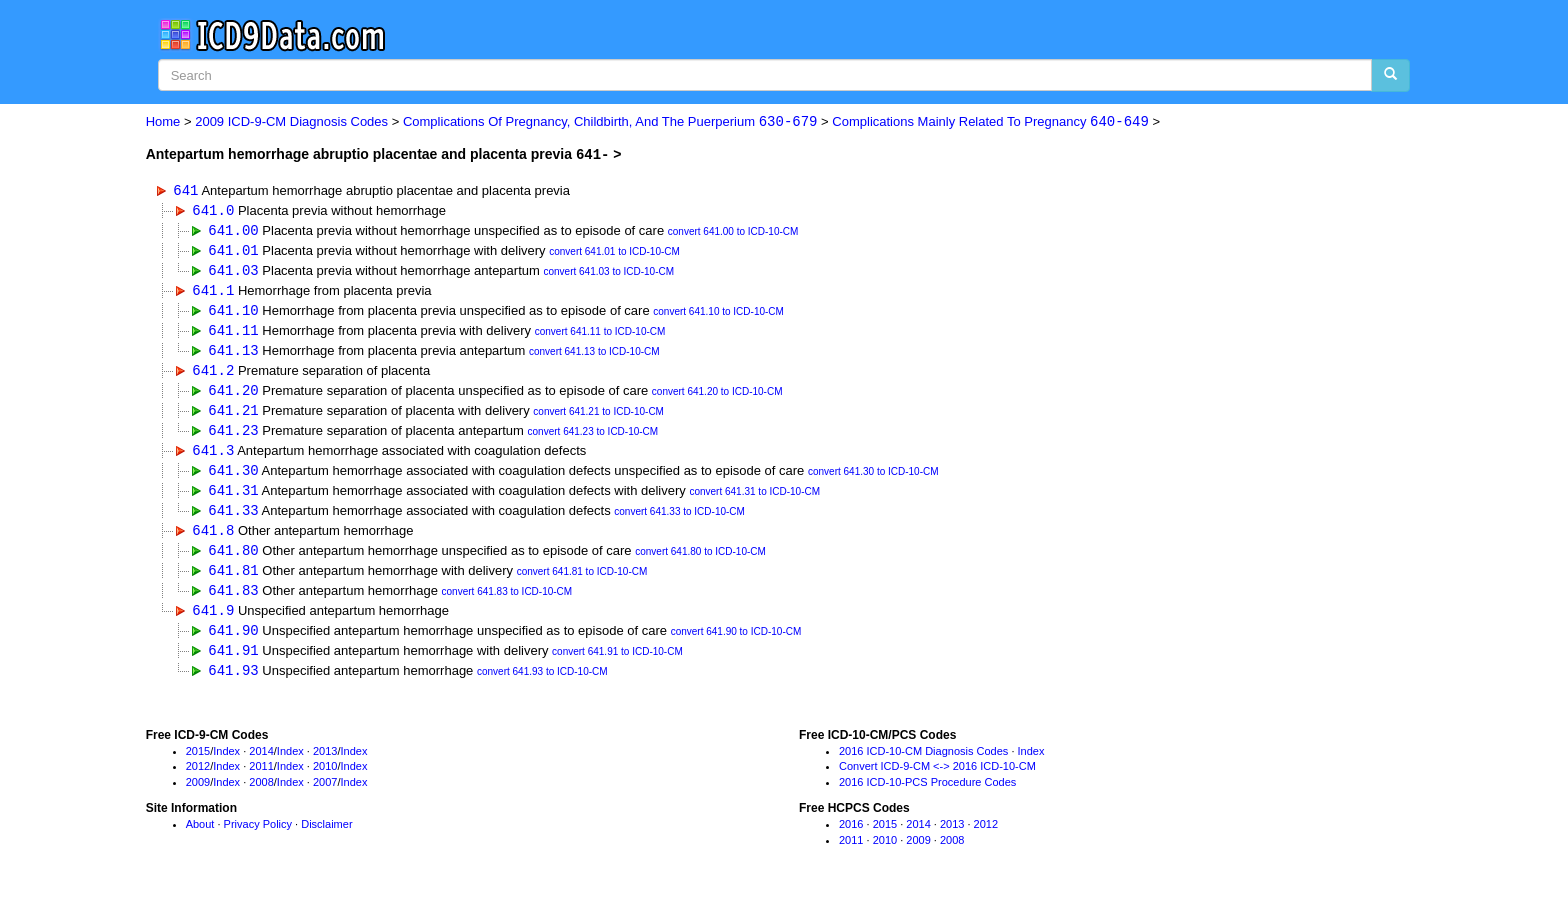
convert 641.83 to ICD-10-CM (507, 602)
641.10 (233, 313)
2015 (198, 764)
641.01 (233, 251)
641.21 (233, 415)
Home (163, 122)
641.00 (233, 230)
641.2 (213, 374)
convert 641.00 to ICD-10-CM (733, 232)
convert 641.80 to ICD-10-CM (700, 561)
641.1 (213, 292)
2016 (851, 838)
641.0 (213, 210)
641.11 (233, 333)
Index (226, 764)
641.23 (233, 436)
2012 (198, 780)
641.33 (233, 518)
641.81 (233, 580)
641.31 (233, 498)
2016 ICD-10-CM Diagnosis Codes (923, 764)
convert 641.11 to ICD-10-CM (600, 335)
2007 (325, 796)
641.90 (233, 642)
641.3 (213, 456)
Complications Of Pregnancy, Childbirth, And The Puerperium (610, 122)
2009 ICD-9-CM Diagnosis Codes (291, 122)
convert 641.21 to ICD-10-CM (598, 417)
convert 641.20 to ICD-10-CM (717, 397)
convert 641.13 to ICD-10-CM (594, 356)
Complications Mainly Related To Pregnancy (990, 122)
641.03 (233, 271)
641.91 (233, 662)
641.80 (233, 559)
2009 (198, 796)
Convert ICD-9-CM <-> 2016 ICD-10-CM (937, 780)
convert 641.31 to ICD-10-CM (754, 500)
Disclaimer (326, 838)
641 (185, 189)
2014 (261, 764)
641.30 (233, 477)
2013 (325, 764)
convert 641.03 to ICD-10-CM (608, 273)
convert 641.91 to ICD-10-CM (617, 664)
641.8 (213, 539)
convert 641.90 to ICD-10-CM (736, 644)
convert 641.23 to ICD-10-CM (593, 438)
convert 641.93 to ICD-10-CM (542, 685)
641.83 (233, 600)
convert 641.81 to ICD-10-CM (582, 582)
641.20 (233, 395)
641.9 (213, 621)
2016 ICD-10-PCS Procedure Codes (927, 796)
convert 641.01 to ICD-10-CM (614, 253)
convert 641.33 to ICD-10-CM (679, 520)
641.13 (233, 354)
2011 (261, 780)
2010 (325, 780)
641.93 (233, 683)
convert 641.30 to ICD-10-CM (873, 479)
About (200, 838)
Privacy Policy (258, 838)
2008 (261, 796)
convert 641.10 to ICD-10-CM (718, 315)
# # # # # # #
| WHAT IS ASKED |
Could you put the records, from their start through the line holding "641.33 (233, 518)" inclusive, into a JSON list of strings with one string per line, leaving out blank lines and the pictures?

| RESPONSE FOR THIS EXERCISE |
[
  "convert 641.83 to ICD-10-CM (507, 602)",
  "641.10 (233, 313)",
  "2015 (198, 764)",
  "641.01 (233, 251)",
  "641.21 (233, 415)",
  "Home (163, 122)",
  "641.00 (233, 230)",
  "641.2 (213, 374)",
  "convert 641.00 to ICD-10-CM (733, 232)",
  "convert 641.80 to ICD-10-CM (700, 561)",
  "641.1 (213, 292)",
  "2016 (851, 838)",
  "641.0 (213, 210)",
  "641.11 (233, 333)",
  "Index (226, 764)",
  "641.23 (233, 436)",
  "2012 (198, 780)",
  "641.33 (233, 518)"
]